The departure took place after all, for the balloons went up again.

We paid a visit to Notre Dame, which has been admirably restored.

We also went to see the Tour Saint Jacques. While our carriage was standing there one of the delegates of the other day (from the Eleventh Arrondissement) came up and told me that the Eleventh Arrondissement had come round to my views, concluded that I was right in insisting upon a vote of the whole city upon a single list of candidates, begged me to accept the nomination upon the conditions I had imposed, and wanted to know what ought to be done should the Government refuse to permit an election. Ought force be resorted to? I replied that a civil war would help the foreign war that was being waged against us and deliver Paris to the Prussians.

On the way home I bought some toys for my little ones—a zouave in a sentry-box for Georges, and for Jeanne a doll that opens and shuts its eyes.
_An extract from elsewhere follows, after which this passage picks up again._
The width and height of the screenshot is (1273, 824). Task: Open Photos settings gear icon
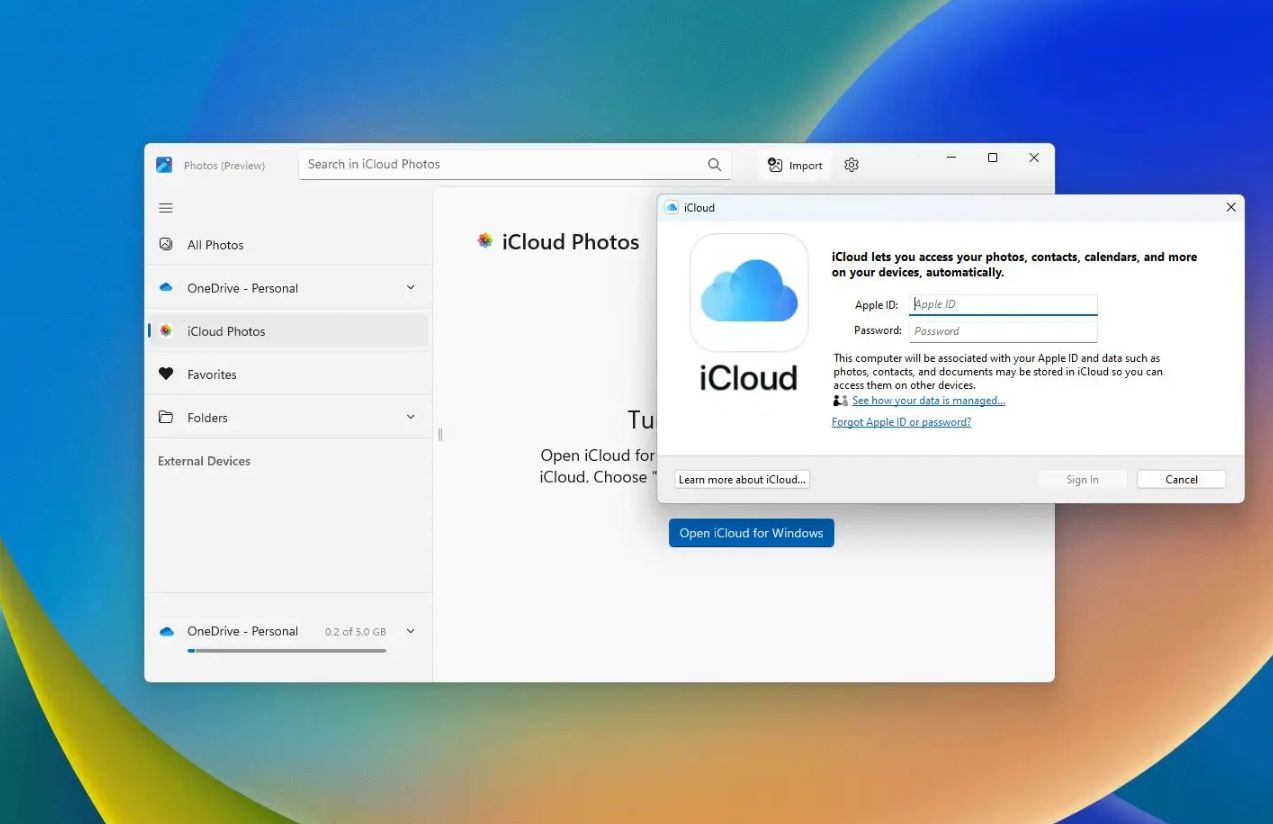click(x=851, y=165)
October 8.—I have received a letter from M. L. Colet, of Vienna (Austria), by way of Normandy. It is the first letter that has reached me from the outside since Paris has been invested.
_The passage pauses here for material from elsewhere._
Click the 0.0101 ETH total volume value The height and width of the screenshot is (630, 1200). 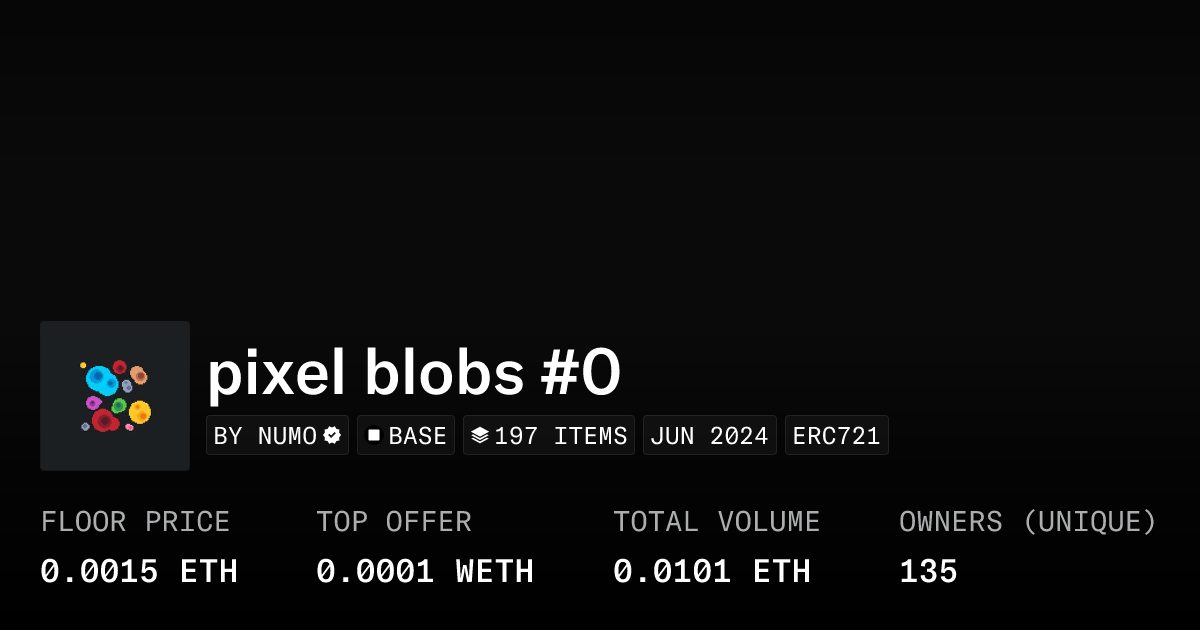click(712, 572)
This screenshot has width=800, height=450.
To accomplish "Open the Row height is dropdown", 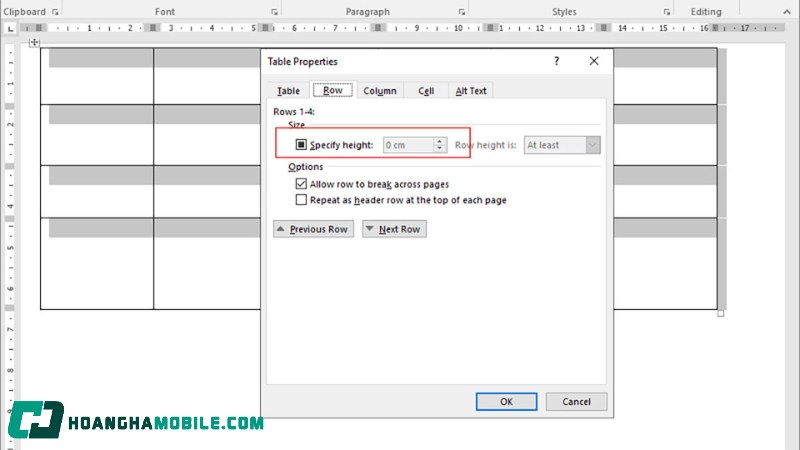I will point(593,145).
There has been no sugar in Paris for six days. The rationing of meat began to-day. We shall get three quarters of a pound per person and per day.

Incidents of the postponed Commune. Feverish unrest in Paris. Nothing to cause uneasiness, however. The deep-toned Prussian cannon thunder continuously. They recommend unity among us.

The Minister of Finance, M. Ernest Picard, through his secretary, asks me to “grant him an audience;” these are the terms he uses. I answer that I will see him on Monday morning, October 10.

October 9.—Five delegates from the Ninth Arrondissement came in the name of the arrondissement to *forbid me to get myself killed*.

October 10.—M. Ernest Picard came to see me. I asked him to issue immediately a decree liberating all articles pawned at the Mont de Piété for less than 15 francs (the present decree making absurd exceptions, linen, for instance). I told him that the poor could not wait. He promised to issue the decree to-morrow.